Adds a manual-dispatch workflow that prints a salted SHA-256 fingerprint + byte length for each of the four mac signing / notarize secrets. Output goes to the run's STEP_SUMMARY (markdown panel on the run page) so it's easy to grab and compare against the equivalent fingerprint from requestly/http-interceptor-desktop-app.
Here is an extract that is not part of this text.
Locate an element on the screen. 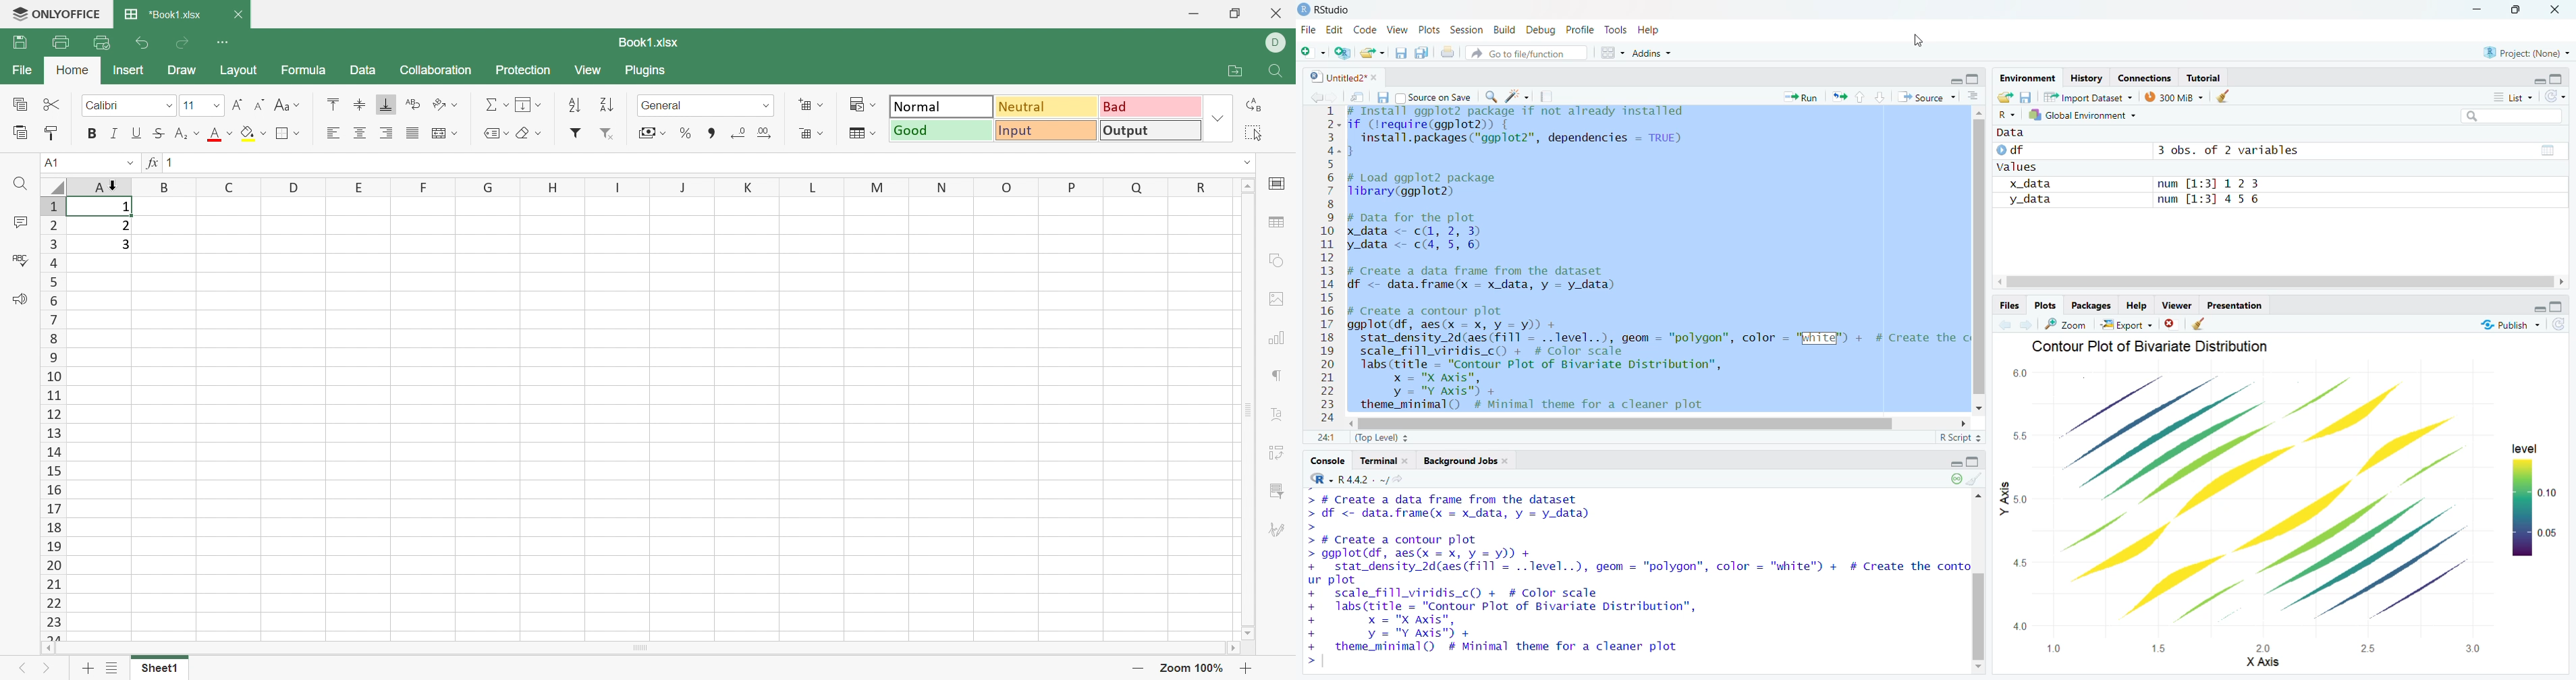 The width and height of the screenshot is (2576, 700). clear all plots is located at coordinates (2201, 324). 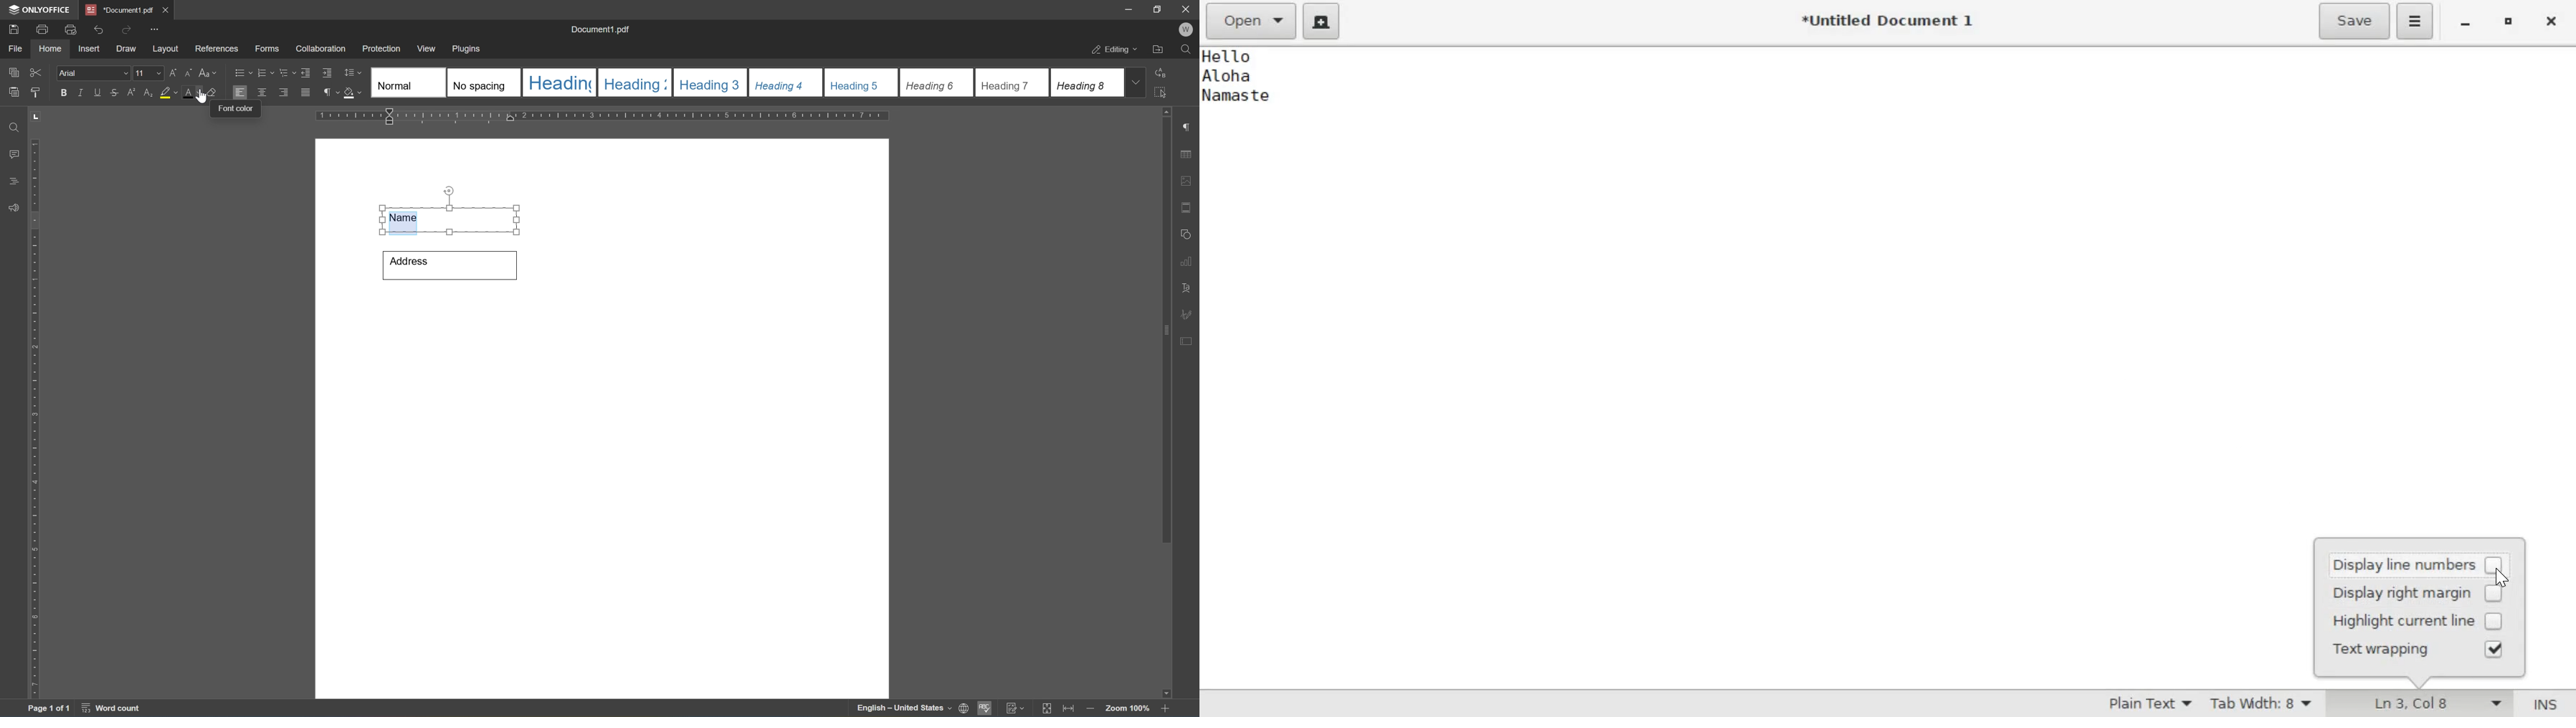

This is a debug aid for the question "are the values stored under `APPLE_ID` on prod actually the same bytes as the values stored under `BSTACK_APPLE_ID` on dev?" — the only remaining variable that can explain why mac notarize succeeds here but fails on prod (full code-tree comparison turned up no other differences).

How to use

  1. After merging, dispatch `Fingerprint Signing Secrets` on this repo. Note the four `len=... sha256=...` lines from the run summary.
  2. Set up the equivalent workflow on `requestly/http-interceptor-desktop-app`. Same algorithm, same salt (`requestly-signing-secret-fingerprint-v1`) — only the secret references differ (e.g. `secrets.APPLE_ID` instead of `secrets.BSTACK_APPLE_ID`). Dispatch it.
  3. Compare the two tables.
Result Interpretation
Same `len` + same `sha256` Byte-identical. Secrets match across repos.
Same `len` + different `sha256` Same length but different content — different account / wrong password / typo same length.
Different `len` Almost certainly a whitespace or trailing-newline issue on one side.

Why salted

The salt is a fixed public constant (`requestly-signing-secret-fingerprint-v1`). It's not a secret — it just prevents the hash output from being a raw SHA-256 of the secret value, which would in principle be brute-forceable for very weak secrets (not a real risk for Apple credentials, but cheap defense). Both repos must use the same salt for hashes to be comparable, so don't change it.

What it doesn't do

  • Does not print, log, or leak the secret values themselves. Only the hash + length.
  • Does not touch any other workflow or repository code.
  • Does not run automatically — only on `workflow_dispatch`.

Cleanup

This is a temporary debugging aid. Once the prod / dev secret divergence is identified and fixed, this workflow file can be deleted in a follow-up PR — leaving it in the tree indefinitely is fine but unnecessary.

🤖 Generated with Claude Code

Adds a manual-dispatch workflow that prints SHA-256 fingerprint + byte
length for the four mac signing / notarize secrets, salted with a fixed
public constant. Output goes to the run's STEP_SUMMARY.

Purpose: let dev and prod each fingerprint their own copies of the same
logical secrets and compare hashes side-by-side. Same salt + same algo
on both repos means equal stored bytes → equal output hashes. Different
hashes (or different lengths) prove the stored values diverge — gives
us a definitive answer to "are these secrets actually byte-identical
across repos" without ever revealing the secret bytes.

On dev the workflow reads from BSTACK_APPLE_ID / BSTACK_APPLE_APP_-
SPECIFIC_PASSWORD / BSTACK_MAC_CERTS / BSTACK_MAC_CERTS_PASSWORD.
Prod's equivalent workflow should reference whatever names prod stores
the same logical values under (APPLE_ID / APPLE_APP_SPECIFIC_PASSWORD /
BSTACK_MAC_CERTS / BSTACK_MAC_CERTS_PASSWORD per current prod state) —
the env var names map the local secret to a stable logical name so the
fingerprint table is directly comparable.